Provided records.
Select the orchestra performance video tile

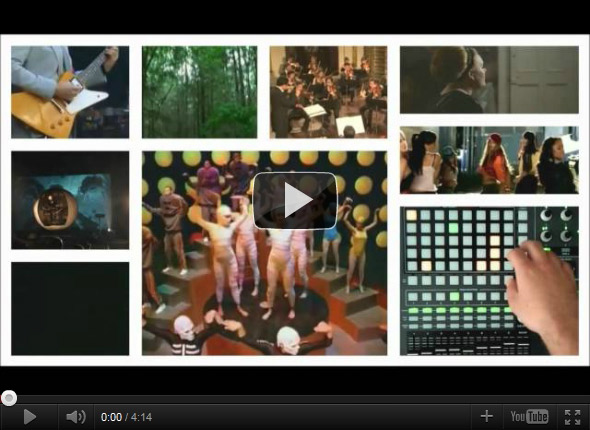point(328,92)
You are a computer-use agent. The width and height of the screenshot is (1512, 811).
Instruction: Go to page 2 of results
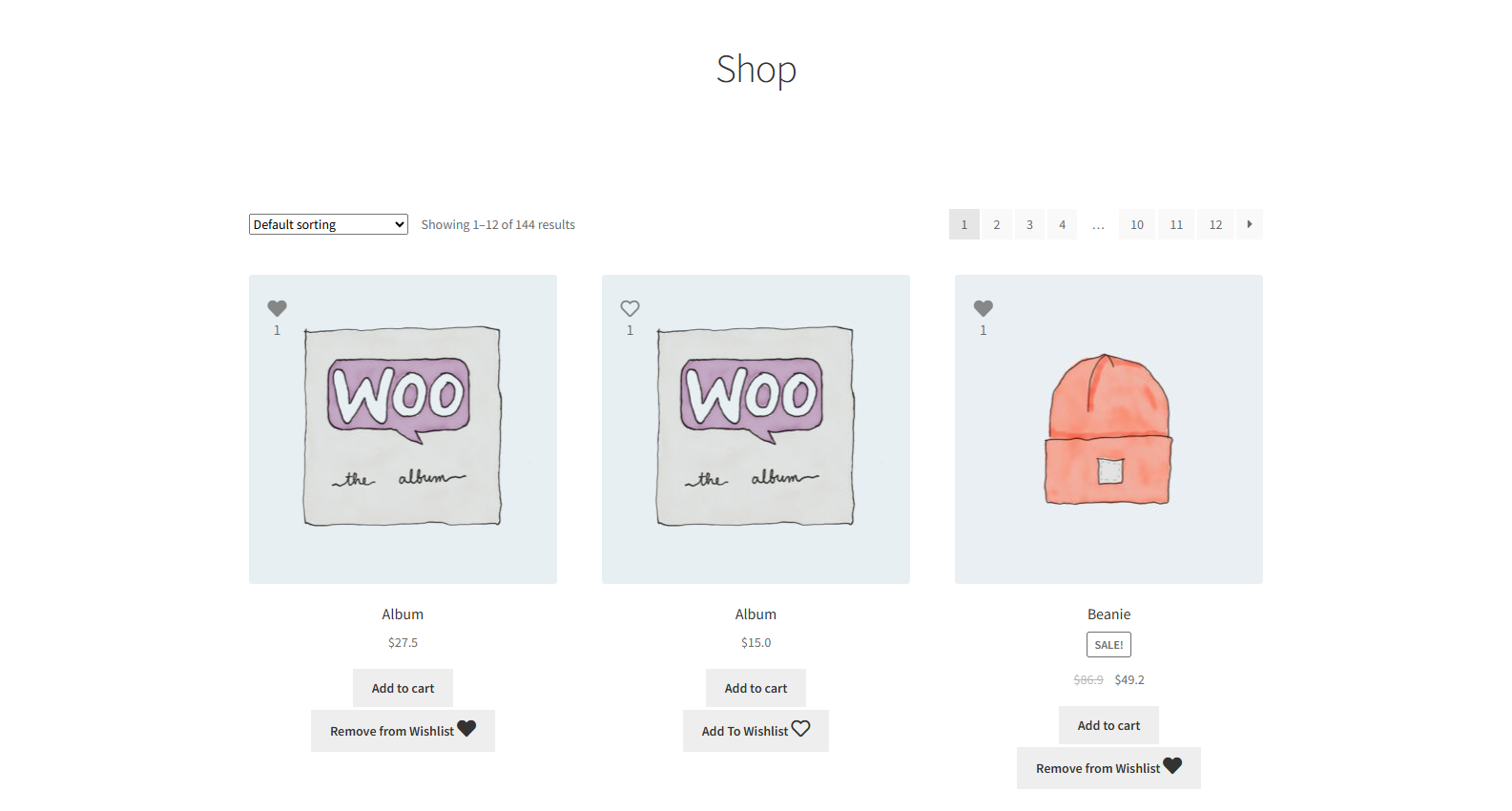click(996, 224)
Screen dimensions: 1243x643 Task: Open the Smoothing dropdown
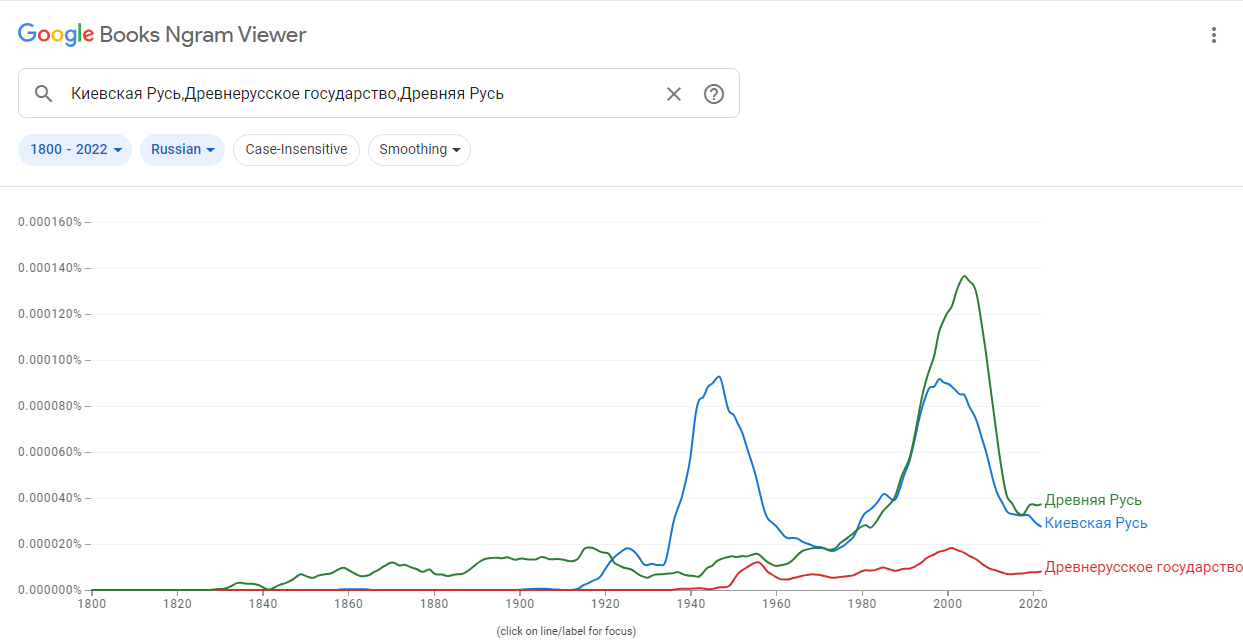pyautogui.click(x=419, y=150)
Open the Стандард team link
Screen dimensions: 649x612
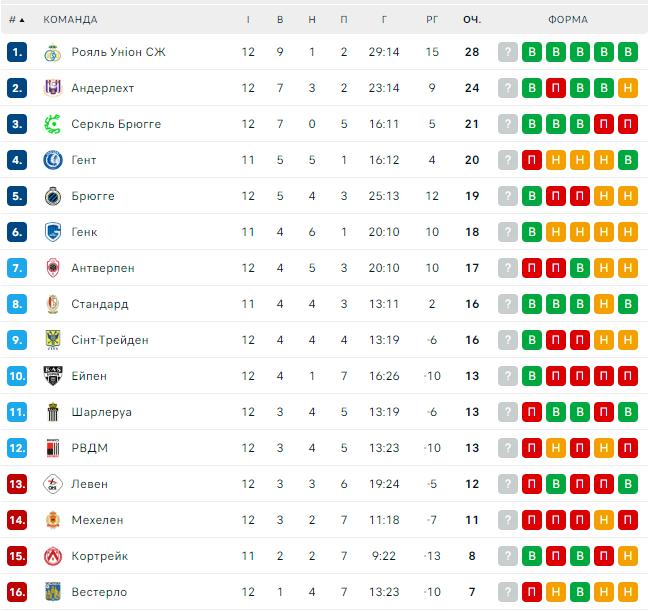[x=100, y=304]
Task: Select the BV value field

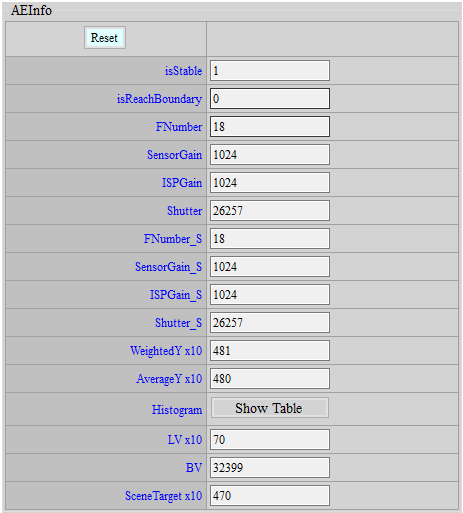Action: point(270,468)
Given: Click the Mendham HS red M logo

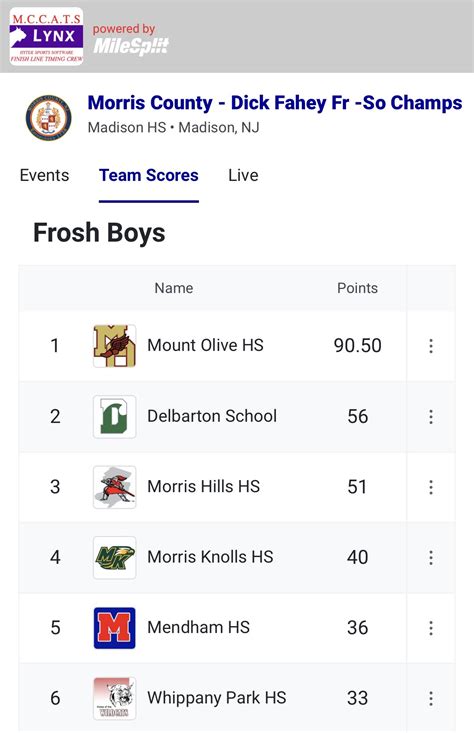Looking at the screenshot, I should coord(115,628).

Task to complete. Leave the images out as you retype each line of the material exactly.

Result of this exercise.
Select the orchestra performance video tile

point(328,92)
You are a computer-use agent. The width and height of the screenshot is (1512, 811).
Instruction: Go to page 2 of results
click(996, 224)
Screen dimensions: 1243x643 Task: Open the Smoothing dropdown
pyautogui.click(x=419, y=150)
Open the Стандард team link
Screen dimensions: 649x612
[x=100, y=304]
Task: Select the BV value field

Action: point(270,468)
Given: Click the Mendham HS red M logo

Looking at the screenshot, I should coord(115,628).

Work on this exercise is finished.